シナジー効果が見込まれる相手先を選定する
5つ目の注意点は、M&Aではクロージング後の統合が成功するかどうかが最も大きな鍵になります。そのために必要なことは、売却側も買収側も、シナジー効果が得られる相手を見つけることが重要です。
お互いがお互いの業績にプラスの効果を発揮できる会社を選ばないと、買収側にとっては無駄な買い物をしたことになってしまい、売却側も従業員の待遇などが不安定になる可能性があります。
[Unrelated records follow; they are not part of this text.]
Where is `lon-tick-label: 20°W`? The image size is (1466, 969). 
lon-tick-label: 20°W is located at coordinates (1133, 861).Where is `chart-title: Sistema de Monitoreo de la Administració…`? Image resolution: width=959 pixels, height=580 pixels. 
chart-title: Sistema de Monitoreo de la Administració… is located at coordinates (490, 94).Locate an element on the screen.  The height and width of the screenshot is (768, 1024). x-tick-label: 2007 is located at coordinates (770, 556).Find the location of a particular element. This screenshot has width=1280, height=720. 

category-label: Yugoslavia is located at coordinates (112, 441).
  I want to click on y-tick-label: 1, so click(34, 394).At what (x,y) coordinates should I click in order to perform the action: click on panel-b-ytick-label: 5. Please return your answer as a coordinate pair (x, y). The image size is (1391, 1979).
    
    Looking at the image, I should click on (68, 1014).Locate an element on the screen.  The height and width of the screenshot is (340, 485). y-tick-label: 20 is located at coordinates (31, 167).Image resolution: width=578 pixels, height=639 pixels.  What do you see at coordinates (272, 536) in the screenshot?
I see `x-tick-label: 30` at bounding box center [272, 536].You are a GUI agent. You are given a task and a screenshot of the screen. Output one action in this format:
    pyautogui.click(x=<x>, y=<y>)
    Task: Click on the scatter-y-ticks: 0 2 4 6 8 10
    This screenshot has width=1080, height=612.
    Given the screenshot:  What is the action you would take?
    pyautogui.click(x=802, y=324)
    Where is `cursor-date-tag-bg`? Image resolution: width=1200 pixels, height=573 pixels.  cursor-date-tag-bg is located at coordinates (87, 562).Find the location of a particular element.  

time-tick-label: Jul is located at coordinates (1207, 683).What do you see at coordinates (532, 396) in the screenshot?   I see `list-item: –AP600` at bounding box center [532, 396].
そのようなことが起きないようにするために、シナジー効果が見込まれる相手を選ぶことが重要です。
6. ネット通販会社のM&Aの売却相場
ネット通販会社をM&Aで売却する場合の売却相場とはどのくらいになるのでしょうか。
大まかなM&A相場
具体的な金額は会社の規模などによって大きく異なりますが、大まかに相場を算定する事はできます。ネット通販会社のM&Aでの売却価格の目安は次の計算式で計算できます。
株式譲渡の場合
時価純資産+営業利益と役員報酬の2年分から5年分
事業譲渡の場合
事業資産+事業利益の2年分から5年分
企業価値の評価方法
M&Aでの企業価値の評価方法には次の3つがあります。
- コストアプローチ:保有している資産と負債をベースに株式価値を算定する方法
- インカムアプローチ:将来期待できる利益、キャッシュフロー、配当に注目して現在の企業価値を算定する方法
- マーケットアプローチ:業種や規模が似ている企業の株価や売却事例を元に企業価値を算定する方法
7. ネット通販業界のM&A・事業譲渡まとめ
ネット通販業界でも、今後、後継者問題などが深刻化してくると考えられており、早めの対応が求められます。
M&Aでの売却は、販路の拡大や進化の速いIT技術への対応力強化などのメリットが大きいので、ぜひ会社の将来に不安を感じているのなら、早めに準備を始めましょう。